3.Virgin Group - The Virgin Group of Britain has its fingers in several pots these days, from travel and aerospace to music and health, but its roots were modest, like the other massively successful companies in our round-up. In February 1970, Richard Branson set up Virgin as a mail order company dealing in cut-price vinyl albums.

A young Richard Branson
Image source: Pinterest
Virgin Group

4. Amstrad - In the back of a van he bought for £ 50, along with £ 40 worth of car aerials that he started selling, Alan Sugar began building his business empire. That was Amstrad's beginning (Alan Michael Sugar Trading Company). The company listed on the London Stock Exchange in 1980 and, after diversifying into the telecoms market, the company was sold to Sky for £ 125 million in 2007.

Amstrad CPC 464 with CTM644 colour monitor. Photo by Bill Bertram [CC BY-SA 2.5], via Wikimedia Commons
Amstrad

5. SpareRoom - From his parents' garden shed, Rupert Hunt began SpareRoom in 2004. While most early stage entrepreneurs’ rail against the problems of long days and cash flow, the shed-dwelling arachnids that plagued him were Hunt's typical gripe. Today, with over two million users a year the business is the leading flat-sharing platform in the UK.

Rupert Hunt- SpareRoom Founder
Spare Room

6.Pip & Nut - Pip Murray kick-started her company selling Pip & Nut safe nut butters from a shed that she won in an Escape the City competition. Pip's items, including Sainsbury's and Fortnum & Mason, are now available in 5,000 locations across the UK.

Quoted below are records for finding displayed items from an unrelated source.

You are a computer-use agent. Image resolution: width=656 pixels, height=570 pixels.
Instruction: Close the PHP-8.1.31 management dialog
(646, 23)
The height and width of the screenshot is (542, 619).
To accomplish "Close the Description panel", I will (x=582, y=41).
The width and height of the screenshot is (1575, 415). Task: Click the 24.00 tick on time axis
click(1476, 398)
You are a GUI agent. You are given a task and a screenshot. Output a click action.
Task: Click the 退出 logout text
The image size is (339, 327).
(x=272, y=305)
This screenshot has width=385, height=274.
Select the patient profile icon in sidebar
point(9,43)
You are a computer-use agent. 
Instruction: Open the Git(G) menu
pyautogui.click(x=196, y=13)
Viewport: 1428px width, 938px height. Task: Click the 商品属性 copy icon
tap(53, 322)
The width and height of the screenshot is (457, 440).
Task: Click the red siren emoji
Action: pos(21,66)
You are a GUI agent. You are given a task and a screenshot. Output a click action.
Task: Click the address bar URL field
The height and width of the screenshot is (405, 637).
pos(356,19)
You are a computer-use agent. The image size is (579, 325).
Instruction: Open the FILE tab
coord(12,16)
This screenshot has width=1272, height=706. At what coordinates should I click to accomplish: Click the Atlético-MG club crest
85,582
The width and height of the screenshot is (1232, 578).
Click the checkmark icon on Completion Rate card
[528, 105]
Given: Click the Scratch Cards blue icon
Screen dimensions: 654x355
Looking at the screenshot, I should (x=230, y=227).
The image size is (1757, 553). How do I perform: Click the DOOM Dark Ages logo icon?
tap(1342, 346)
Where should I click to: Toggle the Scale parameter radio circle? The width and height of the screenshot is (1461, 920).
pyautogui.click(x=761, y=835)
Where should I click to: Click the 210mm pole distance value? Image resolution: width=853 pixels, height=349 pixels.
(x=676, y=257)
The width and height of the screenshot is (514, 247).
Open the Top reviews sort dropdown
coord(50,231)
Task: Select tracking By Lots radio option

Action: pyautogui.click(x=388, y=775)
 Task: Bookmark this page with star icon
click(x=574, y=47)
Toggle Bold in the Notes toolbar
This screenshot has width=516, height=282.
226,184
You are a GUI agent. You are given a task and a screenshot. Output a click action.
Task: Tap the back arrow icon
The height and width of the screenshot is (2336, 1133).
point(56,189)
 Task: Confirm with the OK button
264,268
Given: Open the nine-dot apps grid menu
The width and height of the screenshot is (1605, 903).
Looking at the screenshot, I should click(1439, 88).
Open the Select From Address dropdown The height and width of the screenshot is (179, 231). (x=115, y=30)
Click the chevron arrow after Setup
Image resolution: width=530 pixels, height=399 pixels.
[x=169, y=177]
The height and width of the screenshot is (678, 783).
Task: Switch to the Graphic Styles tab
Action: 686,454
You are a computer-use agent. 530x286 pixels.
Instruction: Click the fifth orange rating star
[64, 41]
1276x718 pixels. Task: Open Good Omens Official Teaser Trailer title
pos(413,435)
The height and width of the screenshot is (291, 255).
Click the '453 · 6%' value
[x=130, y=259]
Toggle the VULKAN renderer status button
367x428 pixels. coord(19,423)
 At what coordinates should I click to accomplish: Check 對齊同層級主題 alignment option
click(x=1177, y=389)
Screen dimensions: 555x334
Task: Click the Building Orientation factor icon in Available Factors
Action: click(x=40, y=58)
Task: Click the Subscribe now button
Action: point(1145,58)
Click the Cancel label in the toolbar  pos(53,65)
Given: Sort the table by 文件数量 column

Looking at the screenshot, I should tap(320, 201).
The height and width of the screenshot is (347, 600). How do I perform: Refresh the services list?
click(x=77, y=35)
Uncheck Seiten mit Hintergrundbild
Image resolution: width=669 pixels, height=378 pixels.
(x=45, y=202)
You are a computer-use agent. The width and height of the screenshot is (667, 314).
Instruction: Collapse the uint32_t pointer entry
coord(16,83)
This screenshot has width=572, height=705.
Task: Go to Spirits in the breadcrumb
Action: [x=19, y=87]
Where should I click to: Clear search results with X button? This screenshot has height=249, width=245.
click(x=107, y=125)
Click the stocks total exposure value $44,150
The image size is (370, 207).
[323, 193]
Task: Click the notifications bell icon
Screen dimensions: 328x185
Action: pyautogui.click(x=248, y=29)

Pip Murray who created Pip&Nut.
Image source: Startups
Pip & Nut

7. Lotus - Anthony Colin Bruce Chapman began Lotus Cars in 1948, at the age of 20, by constructing the first Lotus racing car in the stables behind The Railway Hotel in Hornsey, North London. Lotus Cars is also one of the world's premier manufacturers of race cars.

Lotus

8. EasyJet - EasyJet, the UK's number one budget airline, was founded by British-Cypriot businessman Stelios Haji-Ioannou in 1995. The airline was launched with two leased Boeing 737-200 aircraft and began with just two routes to Glasgow and Edinburgh from London Luton Airport. The airline operates more than 1,000 routes today, turning over $7.7 billion annually.

Stelios Haji-Ioannou in front of a easy jet carrier.
EasyJet

9. Boots - The parent company of Walgreens also operates Boots, the largest pharmacy-led health and beauty distributor in the UK. The British chemists' chain began with only one site, like its counterpart across the pond, a small shop at 6 Goosegate, Nottingham, which was opened by company founder John Boot in 1849 and sold herbal remedies prepared by his mother.

Boots, Southport UK
1937
Boots

10. Tesco - In 1919, Polish immigrant Jack Cohen created one of the world's largest supermarket chains, Britain's Tesco, as a stall in the East End of London's Well Street Market. Cohen sold war-surplus groceries, and only in 1931 did he open his first store.

A typical store in the 1930s and 1940s

Tesco

The lesson here is that the most amazing ideas have no boundaries. From small, garden sheds to multi-million pound companies, anyone who's passionate about an idea can start—and grow—that idea anywhere, as long as they have a little privacy and room to shut out the rest of the world.